A guide for foster carers on the best way to deal with a child who has conflicting loyalties between their foster carers and biological parents:
When a child enters foster care, they may feel a sense of loss and confusion about leaving their biological family. However, they may also feel relieved or safe in their new foster home. This can create conflicting loyalties as the child may feel torn between their love and loyalty for their biological family and the attachment they have formed with their foster family (Stein, 2012).
The child may also feel guilty about having conflicting loyalties and may feel as if they are betraying their biological family by forming attachments with their foster family. This can be a challenging and complex emotional experience for the child and can impact their sense of identity and belonging (Stein, 2012).
The feeling of guilt may also stem from the child’s perception of their biological family’s feelings towards the foster family. The child may feel that their biological family sees their foster family as a threat or rival, which may cause them to feel like they are betraying their biological family by forming a relationship with their foster family (Frensch, 2015).
It is important for foster carers to understand and validate the child’s conflicting loyalties and the feeling of guilt that may come with them. Foster carers can provide support and reassurance to the child, help them maintain contact with their biological family, and create a safe and supportive environment for the child to express their feelings and work through their conflicting loyalties (Stein, 2012).
Here are some ideas that may help :-
Understand the child’s situation: As a foster carer, it is essential to understand the child’s situation and the reasons for their conflicting loyalties. It is important to listen to the child’s concerns and to acknowledge their feelings.
Build trust and rapport: Building trust and rapport with the child is key to helping them navigate the conflicting loyalties. Create a safe and supportive environment where the child feels comfortable discussing their feelings and concerns with you.
Be supportive: Foster carers should be supportive of the child’s relationship with their biological parents, even if it is challenging. Encourage the child to maintain contact with their biological family, if it is safe and appropriate to do so.
Reassure the child: Let the child know that it is normal to have conflicting loyalties and that it does not mean they love their foster family any less. Reassure the child that they are not in the middle of a conflict between their foster family and biological family.
Communicate openly: Foster carers should communicate openly with the child about their role in the child’s life and the importance of maintaining a relationship with their biological family, if possible. It is also important to communicate with the child’s social worker and biological family, if appropriate.
Seek support: Foster carers should seek support from their fostering agency, social worker, or other professionals if they are struggling to manage the child’s conflicting loyalties.

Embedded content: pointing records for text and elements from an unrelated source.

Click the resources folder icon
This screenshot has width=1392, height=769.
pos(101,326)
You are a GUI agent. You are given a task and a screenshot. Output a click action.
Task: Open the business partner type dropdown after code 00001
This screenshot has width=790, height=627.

It is important to take care of your own emotional and mental health as well.
Be patient: Dealing with conflicting loyalties can be a long and challenging process. It is important to be patient and understanding with the child as they work through their feelings and emotions.
Here are some therapeutic practical exercises that a foster carer can do with a child who has conflicting loyalties:
Journaling: Encourage the child to write about their feelings, thoughts, and experiences in a journal. This can be a helpful way for the child to express their emotions and work through their conflicting loyalties. Foster carers can also use journaling as a way to monitor the child’s progress and identify any patterns or themes.
Art therapy: Art therapy can be a helpful way for children to express their feelings and emotions. Foster carers can provide art supplies and encourage the child to create artwork that reflects their conflicting loyalties. This can include drawings, paintings, or collages. Art therapy has been found to be effective in helping children who have experienced trauma and can be used to build trust and rapport with the child (Malchiodi, 2019).
Mindfulness exercises: Foster carers can teach the child mindfulness exercises to help them manage their emotions and reduce stress. These exercises can include breathing techniques, progressive muscle relaxation, or guided meditation. Mindfulness exercises have been found to be effective in reducing anxiety and improving emotional regulation (van der Oord et al., 2017).
Play therapy: Play therapy can be a helpful way for children to work through their emotions and express their feelings in a safe and supportive environment. Foster carers can provide age-appropriate toys and games for the child to play with, and can observe and interact with the child during play sessions. Play therapy has been found to be effective in improving emotional regulation, self-esteem, and social skills (Landreth, 2012).
Family therapy: Foster carers can participate in family therapy sessions with the child and their biological family, if appropriate. Family therapy can help the child work through their conflicting loyalties and can also help to improve communication and relationships within the family. Family therapy has been found to be effective in reducing behavioral problems and improving family relationships (Shapiro et al., 2012).
References:
Landreth, G. L. (2012). Play therapy: The art of the relationship. Routledge.
Malchiodi, C. A. (2019). Art therapy and mindfulness-based stress reduction: Working with trauma and anxiety. Guilford Press.
Shapiro, J. P., Friedberg, R. D., & Galowitz, P. (2012). Collaborative therapy with multi-stressed families (2nd ed.). Guilford Press.
van der Oord, S., Bogels, S. M., & Peijnenburg, D. (2017). The effectiveness of mindfulness training for children with ADHD and mindful parenting for their parents. Journal of Child and Family Studies, 26(11), 3174-3191.